È stato comunicato oggi, 9 gennaio 2025: il brand parigino Y/Project chiude ufficialmente.
In una dichiarazione rilasciata a WWD, il marchio ha annunciato: «Dopo 14 anni fruttuosi, Y/Project ha deciso di interrompere le sue operazioni». La notizia arriva dopo che il brand non è riuscito a trovare un acquirente da quando è stato messo in vendita l’anno scorso.
Il marchio era alla ricerca di un potenziale acquirente dopo l’addio del direttore creativo Glenn Martens e la scomparsa del co-fondatore Gilles Elalouf.
Y/Project è stato infatti fondato da Gilles Elalouf e dal defunto Yohan Serfaty. Dopo la morte di Elalouf, il marchio è stato posto in amministrazione controllata da un tribunale commerciale parigino. Una società di gestione patrimoniale con sede a Hong Kong, AA Investments, aveva manifestato interesse come potenziale acquirente, proponendo un’offerta di 45.000 euro. Il brand contava circa 24 dipendenti e nel 2023 ha registrato poco meno di 11 milioni di euro di ricavi.

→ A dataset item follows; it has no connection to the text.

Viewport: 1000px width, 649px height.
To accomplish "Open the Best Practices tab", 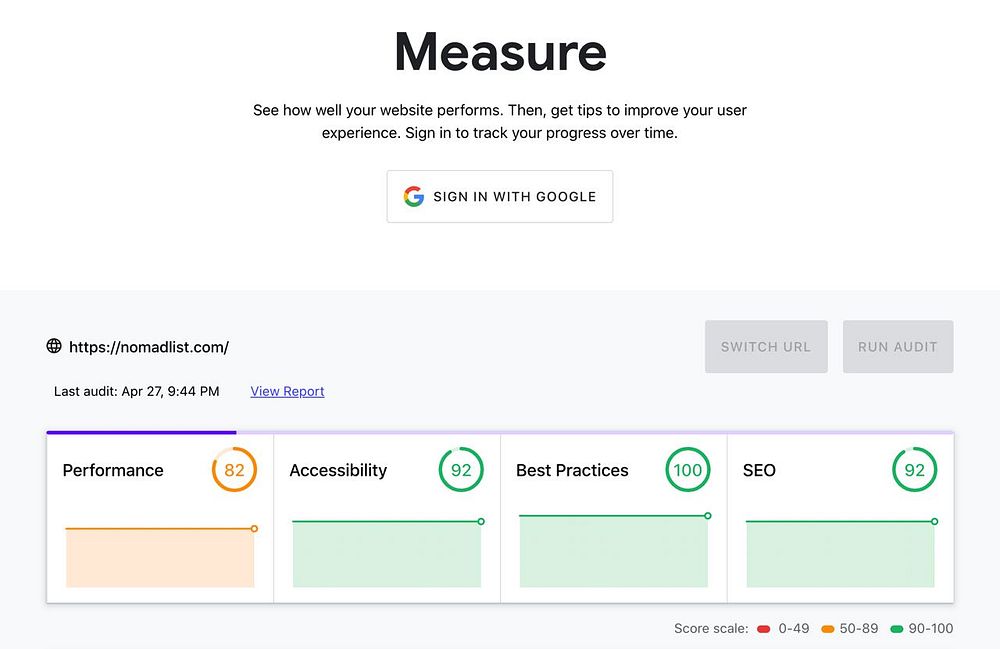I will tap(572, 470).
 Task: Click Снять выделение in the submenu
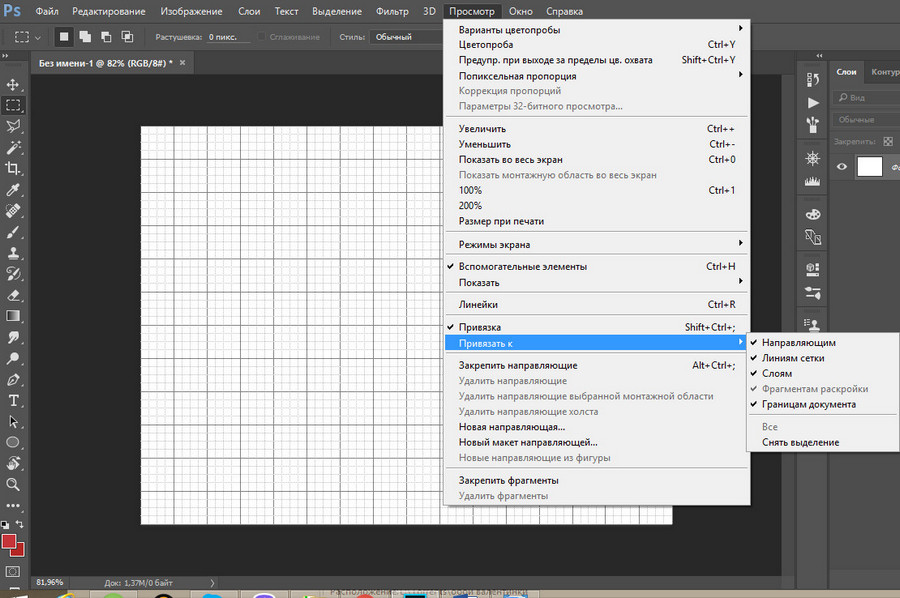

Martens ha ricoperto il ruolo di direttore creativo di Y/Project dal 2013 fino al suo addio, avvenuto nel settembre 2024. Sotto la sua guida creativa, il marchio ha ottenuto il plauso della critica, vincendo il ANDAM Grand Prize nel 2017 ed essendo finalista per il Premio LVMH nel 2016. Martens era stato coinvolto con Y/Project sin dal lancio nel 2010, inizialmente come primo assistente di Serfaty.
Dopo la prematura scomparsa di Serfaty nel 2013, Martens ha assunto la direzione creativa. Il designer belga ha ripensato il marchio, rendendolo celebre per il suo stile trompe-l’oeil, le silhouette esagerate e gender fluid, le lavorazioni materiche e le sperimentazioni innovative, oltre che per collaborazioni di grande rilievo.
In un’altra dichiarazione, l’azienda ha espresso gratitudine a tutti i suoi partner e sostenitori: «Y/Project e il team ringraziano tutti i partner e sostenitori per la loro incrollabile dedizione al marchio nel corso degli anni. Un ringraziamento speciale va a Glenn Martens, Pascal Conte-Jodra e al compianto Gilles Elalouf per aver dato al loro team lo spazio necessario per creare e crescere».
Molti dei look d’archivio del marchio saranno donati al Metropolitan Museum of Art di New York City, al museo della moda MoMu di Anversa, al Palais Galliera e al Musée des Arts Décoratifs di Parigi, in onore del co-fondatore Gilles Elalouf.